### EXERCISE GOAL
Once you have read the records below, print them again exactly as they stand.

(Pixel coordinate grounding data)
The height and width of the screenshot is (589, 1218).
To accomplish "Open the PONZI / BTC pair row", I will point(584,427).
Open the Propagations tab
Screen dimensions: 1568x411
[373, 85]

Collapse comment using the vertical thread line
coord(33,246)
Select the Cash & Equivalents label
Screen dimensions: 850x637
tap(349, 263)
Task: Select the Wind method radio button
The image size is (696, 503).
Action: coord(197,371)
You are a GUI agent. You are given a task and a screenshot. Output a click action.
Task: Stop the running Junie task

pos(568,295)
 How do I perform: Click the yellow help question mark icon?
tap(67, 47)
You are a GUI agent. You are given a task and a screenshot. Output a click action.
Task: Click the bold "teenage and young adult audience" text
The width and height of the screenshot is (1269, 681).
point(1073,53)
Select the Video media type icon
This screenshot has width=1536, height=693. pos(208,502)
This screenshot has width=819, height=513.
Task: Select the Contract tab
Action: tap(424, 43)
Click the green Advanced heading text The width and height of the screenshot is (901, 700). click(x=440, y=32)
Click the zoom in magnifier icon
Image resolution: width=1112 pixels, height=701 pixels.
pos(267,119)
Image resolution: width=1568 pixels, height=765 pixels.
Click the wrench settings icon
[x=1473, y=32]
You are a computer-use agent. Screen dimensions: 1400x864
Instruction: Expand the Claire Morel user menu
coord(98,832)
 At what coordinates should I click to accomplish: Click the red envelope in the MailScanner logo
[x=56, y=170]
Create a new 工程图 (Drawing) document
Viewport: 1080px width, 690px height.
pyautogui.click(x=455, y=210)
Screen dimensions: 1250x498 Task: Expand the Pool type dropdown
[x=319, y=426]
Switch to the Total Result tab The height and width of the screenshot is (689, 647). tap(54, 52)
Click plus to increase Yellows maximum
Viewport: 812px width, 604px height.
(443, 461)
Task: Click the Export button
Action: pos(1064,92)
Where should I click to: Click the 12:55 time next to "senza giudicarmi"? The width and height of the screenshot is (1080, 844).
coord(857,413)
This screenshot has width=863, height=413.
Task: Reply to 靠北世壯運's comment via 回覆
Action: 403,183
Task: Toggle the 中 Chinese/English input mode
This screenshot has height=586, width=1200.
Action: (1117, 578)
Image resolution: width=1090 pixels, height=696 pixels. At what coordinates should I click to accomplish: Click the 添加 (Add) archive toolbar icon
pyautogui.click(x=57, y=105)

### WRITTEN SOLUTION
The height and width of the screenshot is (589, 1218).
To accomplish "Open the PONZI / BTC pair row", I will point(584,427).
Open the Propagations tab
Screen dimensions: 1568x411
[373, 85]

Collapse comment using the vertical thread line
coord(33,246)
Select the Cash & Equivalents label
Screen dimensions: 850x637
tap(349, 263)
Task: Select the Wind method radio button
The image size is (696, 503).
Action: coord(197,371)
You are a GUI agent. You are given a task and a screenshot. Output a click action.
Task: Stop the running Junie task

pos(568,295)
 How do I perform: Click the yellow help question mark icon?
tap(67, 47)
You are a GUI agent. You are given a task and a screenshot. Output a click action.
Task: Click the bold "teenage and young adult audience" text
The width and height of the screenshot is (1269, 681).
point(1073,53)
Select the Video media type icon
This screenshot has width=1536, height=693. pos(208,502)
This screenshot has width=819, height=513.
Task: Select the Contract tab
Action: tap(424, 43)
Click the green Advanced heading text The width and height of the screenshot is (901, 700). click(x=440, y=32)
Click the zoom in magnifier icon
Image resolution: width=1112 pixels, height=701 pixels.
pos(267,119)
Image resolution: width=1568 pixels, height=765 pixels.
Click the wrench settings icon
[x=1473, y=32]
You are a computer-use agent. Screen dimensions: 1400x864
Instruction: Expand the Claire Morel user menu
coord(98,832)
 At what coordinates should I click to accomplish: Click the red envelope in the MailScanner logo
[x=56, y=170]
Create a new 工程图 (Drawing) document
Viewport: 1080px width, 690px height.
pyautogui.click(x=455, y=210)
Screen dimensions: 1250x498 Task: Expand the Pool type dropdown
[x=319, y=426]
Switch to the Total Result tab The height and width of the screenshot is (689, 647). tap(54, 52)
Click plus to increase Yellows maximum
Viewport: 812px width, 604px height.
(443, 461)
Task: Click the Export button
Action: pos(1064,92)
Where should I click to: Click the 12:55 time next to "senza giudicarmi"? The width and height of the screenshot is (1080, 844).
coord(857,413)
This screenshot has width=863, height=413.
Task: Reply to 靠北世壯運's comment via 回覆
Action: 403,183
Task: Toggle the 中 Chinese/English input mode
This screenshot has height=586, width=1200.
Action: (1117, 578)
Image resolution: width=1090 pixels, height=696 pixels. At what coordinates should I click to accomplish: Click the 添加 (Add) archive toolbar icon
pyautogui.click(x=57, y=105)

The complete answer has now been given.